En cambio, la última sección, dedicada a las polaroids, es completamente inútil: es cierto que a estas alturas no hay exposición sobre Andy Warhol sin un desfile de polaroids (poco importa que no haya organicidad y que la avalancha de fotografías sea poco coherente con el recorrido de la exposición: Al visitante le basta con saber que Andy Warhol tenía la manía de apretar constantemente el botón de su cámara), pero si la sección se ve forzada en el contexto de la exposición, y si, además, para patear la sección de polaroids en la exposición, hay que usar la violencia contra un escenario como la Capilla Ducal, ya es bueno que no vuelen los improperios. En efecto, los suntuosos e intactos frescos de Giovanni Battista Carlone han quedado totalmente ilegibles por un cacharro de acero que cubre la sala casi por completo: y si en Bolonia el dispositivo con el que Goldin había prácticamente oscurecido, en el Palacio Fava, los frescos de Carracci para mostrar la Muchacha con pendiente de perla, había merecido una indignación casi unánime, ¿qué decir de este pavoneo de peso pesado amontonado sobre uno de los principales pintores de frescos que trabajaron en Génova en el siglo XVII? Así pues, si uno había salido de la sección anterior con la intención de dar a la exposición una calificación de todo suficiente, esta última sorpresa innecesaria y desagradable (también a la luz del hecho de que los debates museográficos más recientes versan sobre cómo respetar los entornos históricos, especialmente si están decorados, y no sobre las formas más creativas de rebajarlos), hace que uno se incline por el rechazo.
La Capilla Ducal: arriba con la cámara Polaroid, abajo vacía (la segunda foto fue tomada durante la exposición del año pasado De los impresionistas a Picasso: los comisarios habían dejado libre la Capilla en aquel momento). |
Antes de terminar, una nota necesaria sobre el catálogo.

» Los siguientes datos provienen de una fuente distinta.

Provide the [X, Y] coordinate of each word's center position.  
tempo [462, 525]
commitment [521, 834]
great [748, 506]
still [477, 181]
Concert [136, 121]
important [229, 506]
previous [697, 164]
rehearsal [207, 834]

Hay tres ensayos, dos de los cuales ya se han mencionado: el de Luca Beatrice es unaintroducción honesta que nos habla a grandes rasgos de la figura de Andy Warhol. El de Carlo Freccero, el más interesante de todos, se centra más bien en el papel de laimagen dentro de la filosofía warholiana. Del de Maurizio Ferraris, en cambio, habríamos prescindido gustosamente. Y no sólo por el título(Warhol y la gran belleza, un destello de originalidad) y por el hecho de que se trata de una contribución bastante farragosa, sino también porque contiene una interpretación bastante desenfadada de un texto fundamental como La transfiguración de lo banal, de Arthur Danto, a quien se atribuye el supuesto “error” (término de Ferraris) de haber considerado la Brillo Box como un ready-made. Obviamente Danto no se quedaba atrás, obviamente el filósofo norteamericano conocía bien las diferencias entre las obras de Warhol y las de Duchamp, y obviamente en The Transfiguration of the Ban al no hay rastro de este error, al contrario: a la Brillo Box, Danto se refiere con términos como artefacto y facsímil que ya incluyen la negación del propio concepto de ready-made. Resulta menos obvio entender por qué Ferraris se ha lanzado a una exégesis tan temeraria del ensayo de Danto.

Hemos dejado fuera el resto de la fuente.